[Math] Prove that if we have more vectors than rows in a single vector, then they are linearly dependent

Question

So my question has to do with the theorem that states that as long as you have more vectors than rows in a single vector, then they will be linearly dependent. I'm trying to visualize this and in my head, there are an infinite number of planes one could create in three dimensions. So how can you be sure that if you had $4$ vectors that are in $\mathbb{R}^3$ (three dimensions) that you are bound to have one in the span of the others?

Answer 1

The easiest way to be sure is to understand the proof of the theorem in question $-$ and no, I’m not being facetious. However, perhaps this will help.

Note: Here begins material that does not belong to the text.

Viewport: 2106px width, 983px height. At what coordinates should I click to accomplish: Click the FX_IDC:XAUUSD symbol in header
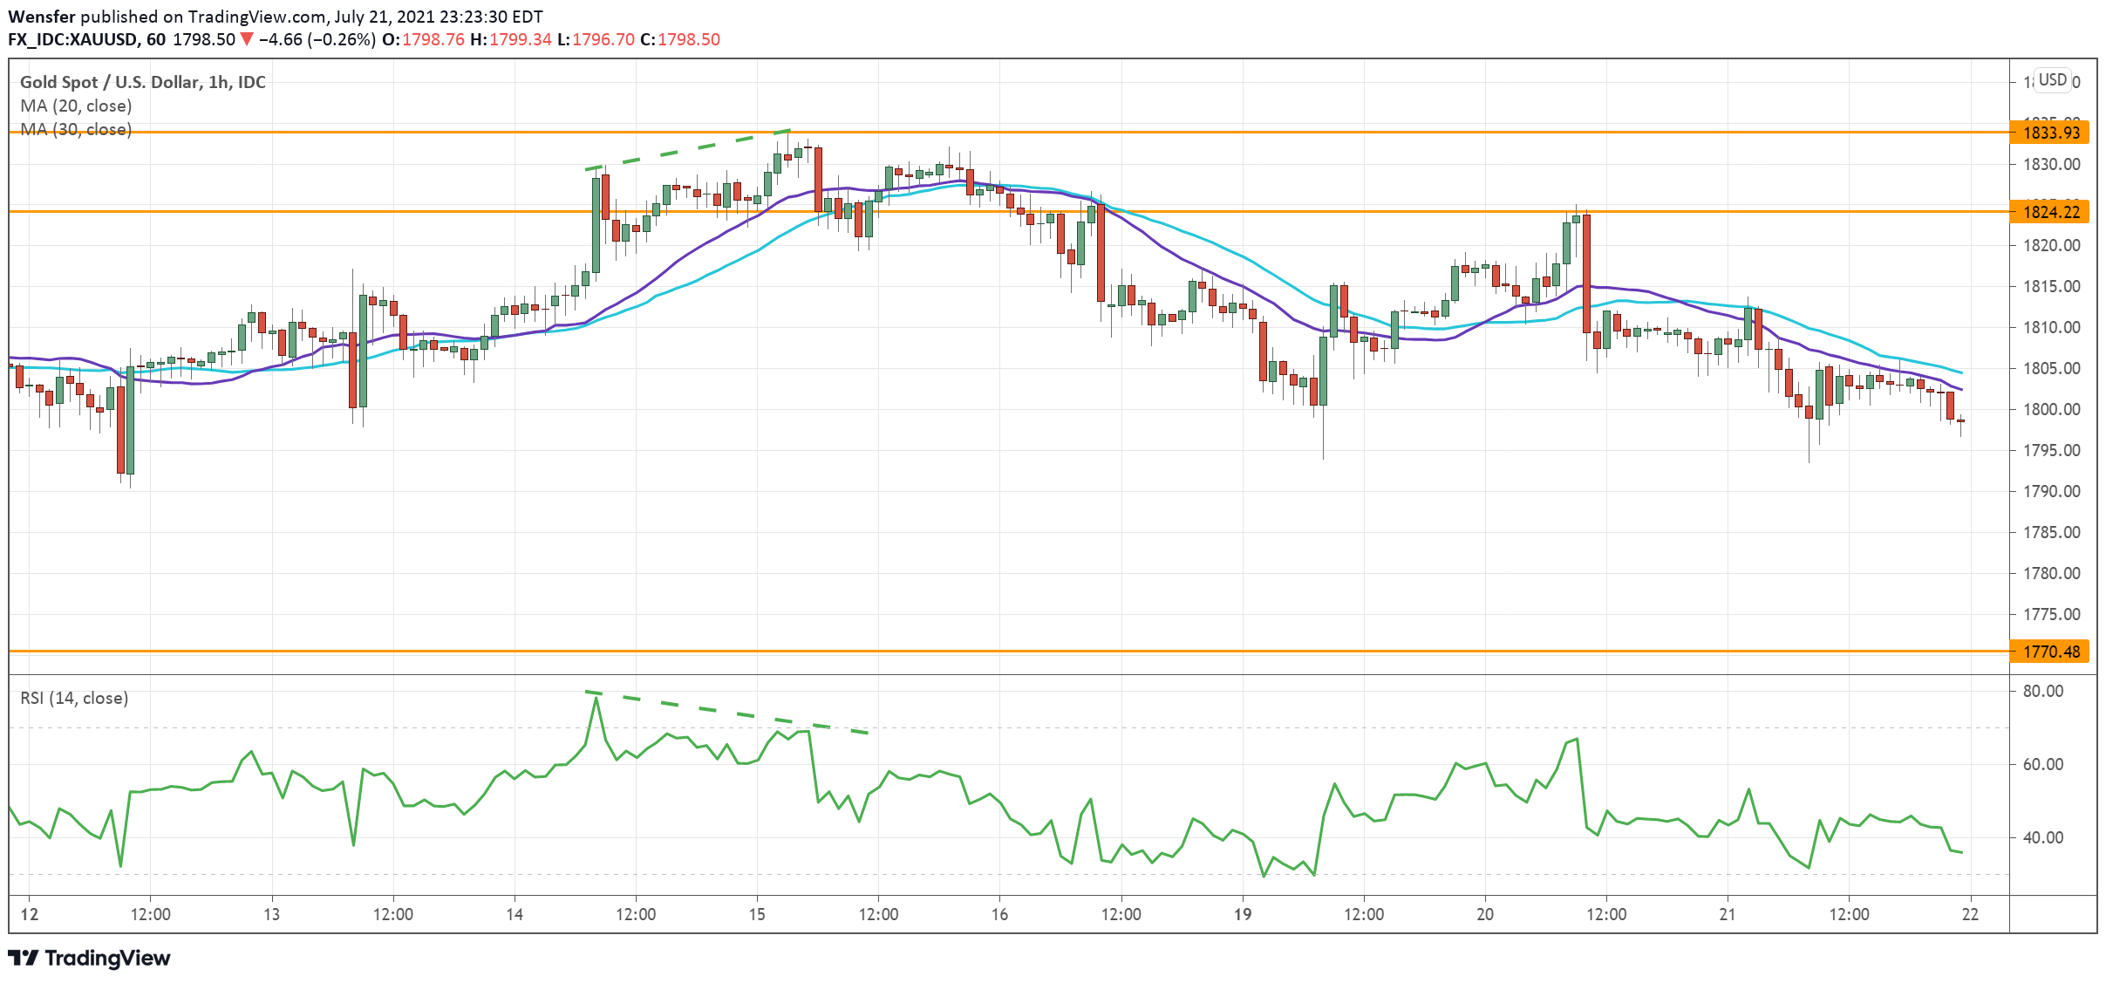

Suppose that three of your four vectors, say $v_1,v_2$, and $v_3$, are linearly independent. Intuitively this says that $v_1$ and $v_2$ determine a plane $\Pi$, and $v_3$ is not in that plane. Now let $v$ be any vector in $\Bbb R^3$, and let $P$ be the point at its ‘head’. The line $\ell$ through $P$ parallel to $v_3$ must hit the plane $\Pi$, since it can’t be parallel to $\Pi$. (If it were, $v_3$ would be in that plane, and it’s not.) Let $Q$ be the point where $\ell$ intersects $\Pi$. $Q$ is the ‘head’ of some vector $u$ that must be a linear combination of $v_1$ and $v_2$, since it lies in the plane that they determine. And $P-Q$ is a multiple of $v_3$, since $\ell$ is parallel to $v_3$, so $v$ is a linear combination of $v_1,v_2$, and $v_3$. Thus, every vector $v\in\Bbb R^3$ is a linear combination of $v_1,v_2$, and $v_3$, and therefore no $v\in\Bbb R^3$ is independent of $v_1,v_2$, and $v_3$. (Of course this just says that $\{v_1,v_2,v_3\}$ is a basis for $\Bbb R^3$.)